Antibiotic prophylaxis for percutaneous renal biopsy: study protocol for a prospective randomized trial

Background The major complication of renal biopsy is bleeding. Infection is an extremely rare complication of percutaneous renal biopsy, providing sterile techniques are used and bowel perforation does not occur. However, the questionnaire included in the Kidney Biopsy Guidebook 2020 in Japan reported that antibiotic prophylaxis was administered to patients undergoing percutaneous renal biopsy at 61% of 170 adult institutions and 57% of 54 pediatric institutions. The objective of this study is to show the non-inferiority of not administering antibiotic prophylaxis for percutaneous renal biopsy. Methods Patients aged ≥15 years who are scheduled to undergo percutaneous renal biopsy are eligible for inclusion in the study. Three hundred and sixty-four patients will be recruited at 6 hospitals. The patients will be randomly assigned at a 1:1 ratio to receive either a single dose of intravenous cefazolin (1 g) or no antibiotic prophylaxis. The primary outcome is the number of patients that exhibit positive urine cultures (>10 5 colony-forming units/ml) 3 or 4 days after the renal biopsy, or at which point the patients are diagnosed with pyelonephritis until 3 or 4 days after the renal biopsy.
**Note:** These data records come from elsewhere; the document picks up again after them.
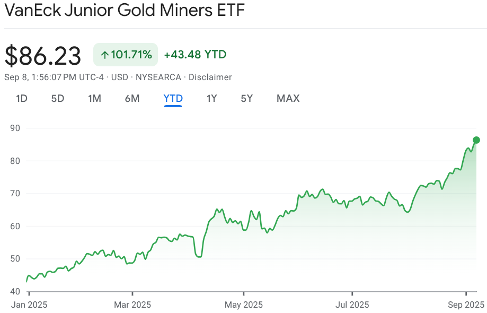Click the green up arrow icon
The image size is (487, 313).
click(x=104, y=55)
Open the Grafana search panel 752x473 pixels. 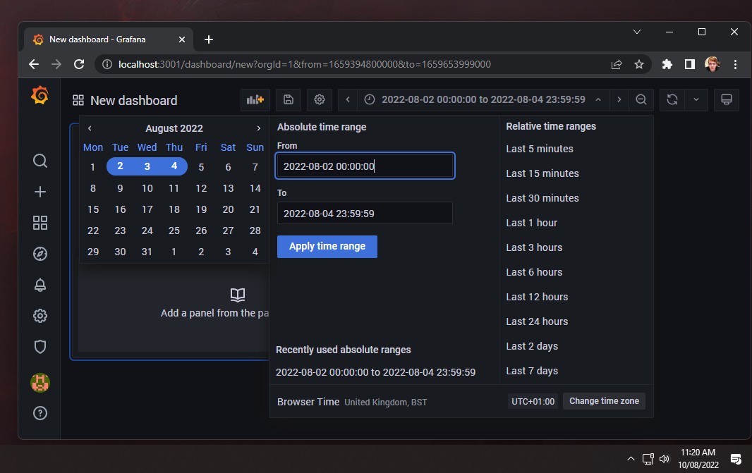40,161
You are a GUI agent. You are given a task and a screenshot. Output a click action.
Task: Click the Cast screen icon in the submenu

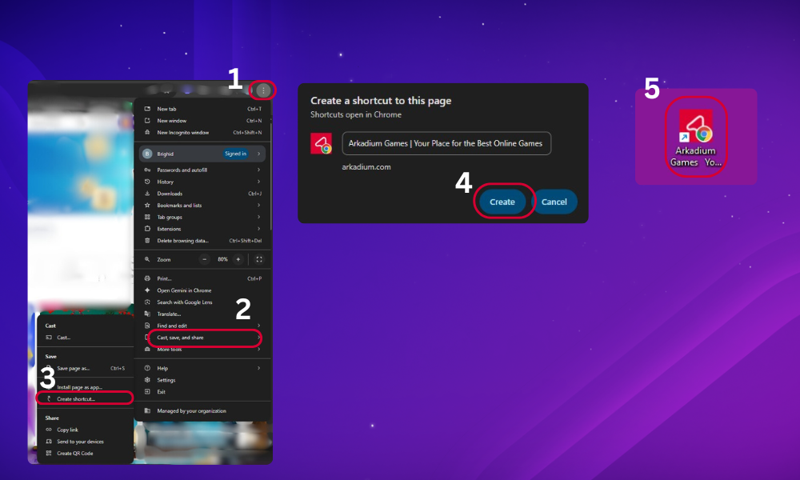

The secondary outcomes are the number of patients who are diagnosed with pyelonephritis within 30 days after the renal biopsy, the number of patients who are diagnosed with puncture site infections within 30 days after the renal biopsy, the number of patients who are diagnosed with an infection other than pyelonephritis or a puncture site infection within 30 days after the renal biopsy, and the number of patients who experience cefazolin-induced side effects. Discussion This randomized controlled trial aims to show the non-inferiority of not administering antibiotic prophylaxis for percutaneous renal biopsy. If this study shows that antibiotic prophylaxis is not needed, it would help to ensure patient safety and prevent the development of antibiotic-resistant bacteria. Trial registration UMIN Clinical Trials Registry (UMIN-CTR) UMIN000042378 . Registered on 7 Nov 2020.